Monday, May 18, 2015

A Shoeshine and a Smile

Every investing age has its own story explaining why It’s Different This Time:  
  • Buy and hold with the Nifty Fifty
  • Stock prices have reached a permanently high plateau
  • Information technology is worth any price, because it's revolutionizing life
  • Real estate can never go down
  • Markets are Too Big to Fail.  Central Bankers won't allow it.
Obviously, central bankers can control market liquidity.  And market prices.  All that central bank chicanery worked after Lehman didn’t it?  See how high stocks and bonds are now.  Look at market multiples.  What could possibly go wrong?

The central bankers will use any amount of financial repression needed to keep the elites in power.  Keep rates low and funds flowing!  Drive rates negative!  Eliminate all “excess savings”!  And so it will go, until their tricks finally fail.

We've been here before.  It's another bubble cycle, and all that’s changed is that the central banks are a little more skilled today at keeping the illusion alive longer.  Market professionals know the drill well, because they lose their positions if they fail to follow the herd.  So, they chase stocks higher as fundamentals and market internals worsen.

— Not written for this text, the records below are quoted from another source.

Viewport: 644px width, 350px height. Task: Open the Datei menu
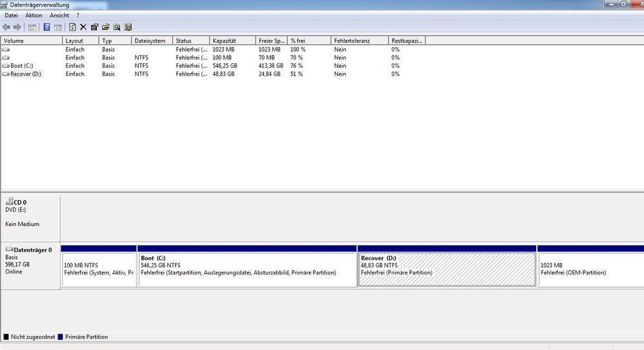point(11,15)
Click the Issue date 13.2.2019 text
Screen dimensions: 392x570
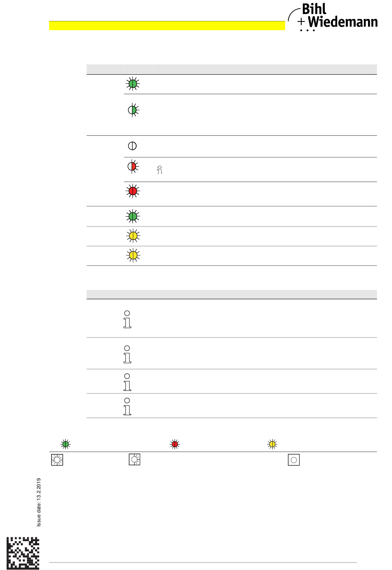(39, 502)
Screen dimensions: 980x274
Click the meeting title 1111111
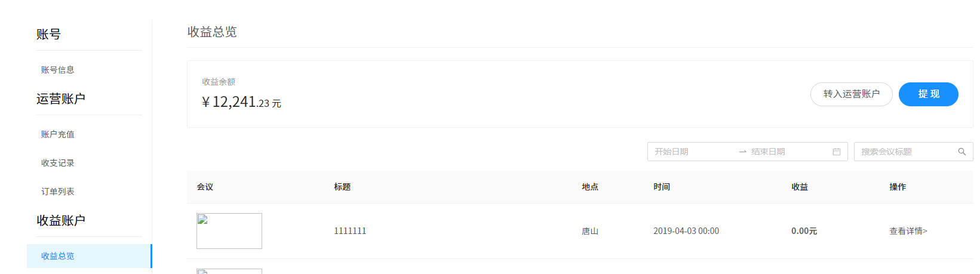pos(350,231)
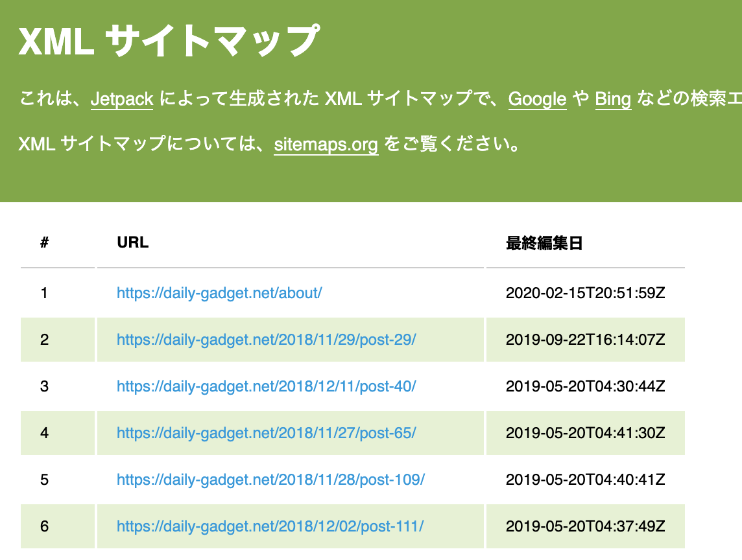Select the date cell for post-111
Image resolution: width=742 pixels, height=560 pixels.
586,526
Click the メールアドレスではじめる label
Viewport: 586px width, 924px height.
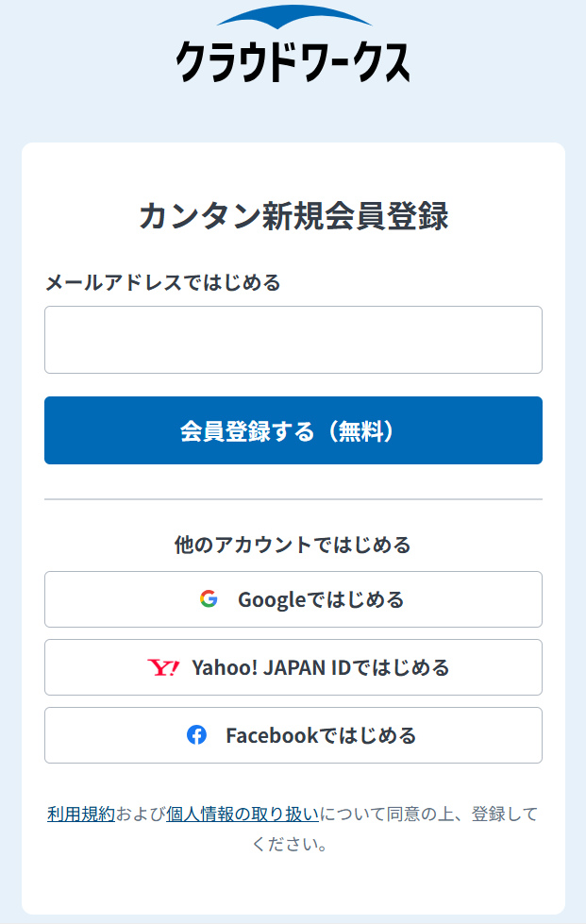click(162, 281)
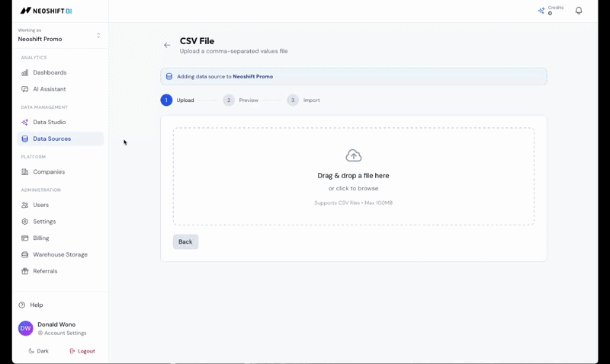Go to Data Studio
Image resolution: width=610 pixels, height=364 pixels.
click(x=49, y=122)
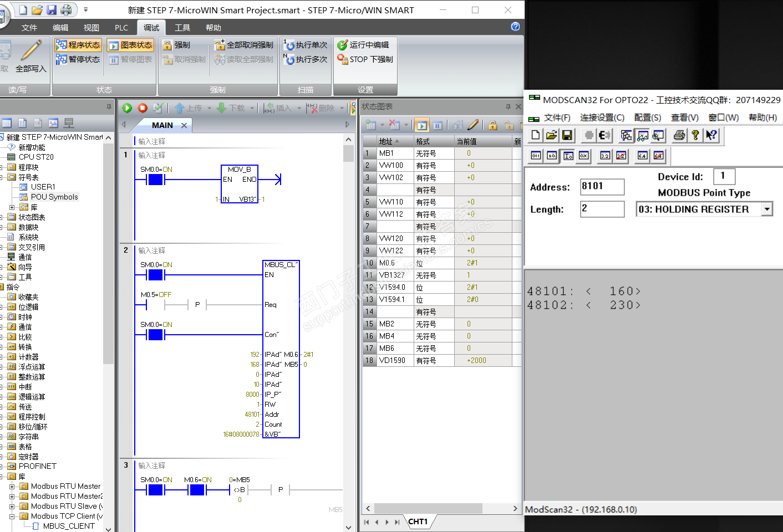Expand the 库 node under symbol table
The height and width of the screenshot is (532, 783).
pos(12,207)
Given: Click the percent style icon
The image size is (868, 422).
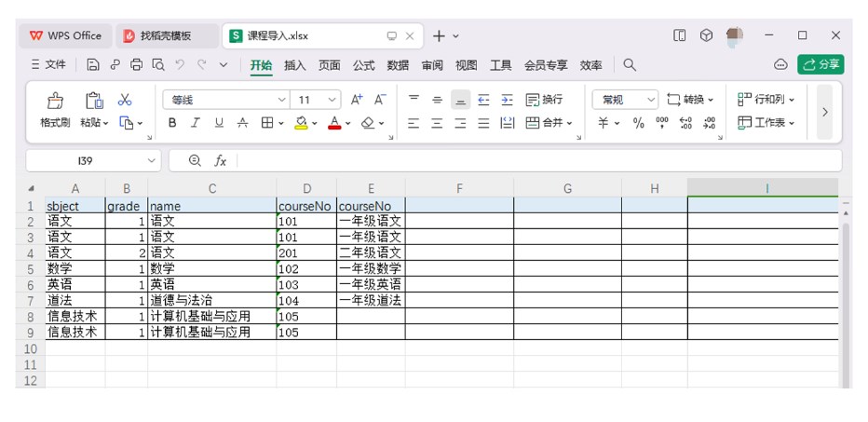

I said it several years ago, and it is just my opinion, but I still think that we have a stochastic stopping problem.  How inflated do we expect prices to get?  If you stay in the game, you might eke out an existence, but history suggests that prospects are not good.  History even suggests there’s a fair chance that at some unknown time the bubble will burst and you’ll get something precious chopped off.

All of this financial trickery is just covering over the structural problems.  Developed economies have become zombies.  The people maintain inflated expectations.  Markets are casinos functioning purely on central bank credibility. 

There is no telling how long it will go on, or how high markets can go.  But it is increasingly obvious that central banks cannot solve the underlying problems, and that the facade is cracking.  Too much debt cannot be solved by adding more debt.  

People are catching on, and central bank credibility is at risk.

Willie Loman is out on the road again, on a shoeshine and a smile, totally deluded.

Sunday, May 3, 2015

Are We There Yet?

We know that the markets are overpriced, but does that mean we are on the brink of a crash and burn?  In his Q1 letter from GMO, Jeremy Grantham gives his response to this question. 

He starts with the observation that the Fed is “bound and determined” to create another “full-fledged market bubble”.  It is hard to disagree.  Central banks of the developed world seem are caught on an unending treadmill of easy money.  They have little choice but to continue QE.

He then observes that the 21st century Fed has a record of stimulating until it has created a bubble.  He cites the NASDAQ bubble of 2000, and the housing bubble of 2006.  It is hard to disagree, especially when the Fed has little choice but to repeat this pattern.

In Grantham’s estimation, bubble territory for the S&P 500 is around 2250, compared to around 2108 now.  He expects either a normal bear market soon, or a march to 2250 followed by a bigger disaster.  It seems prudent to forecast at least two scenarios but bold to call a specific top.  Of course, it is just one more analysis for consideration, based on one set of assumptions. 

What Grantham didn’t say is that people are catching on that central bank policies are not working.  After the housing crash, the economy came back, but only in a “new normal” way.  Disaster was averted at the cost of economic vitality.  Real wages are stagnant or falling, debt is climbing again.  Income distribution is more skewed than ever.  The economic fabric of America has been puffed up and hollowed out, and other advanced economies are in little better shape.

We are borrowing from the future to live today, rather than cutting back consumption to invest in the future.  Under these conditions, the markets are valued on policy promises, not on dollars and cents.  People are counting on the Fed to save the markets.

“It’s different this time” is not a sound foundation for investing.

The Fed pumped up the market, but how high can it pump valuations?  Without real growth, the advance just pushes PE multiples higher.  People are catching on.

What we are heading toward is a crisis of confidence.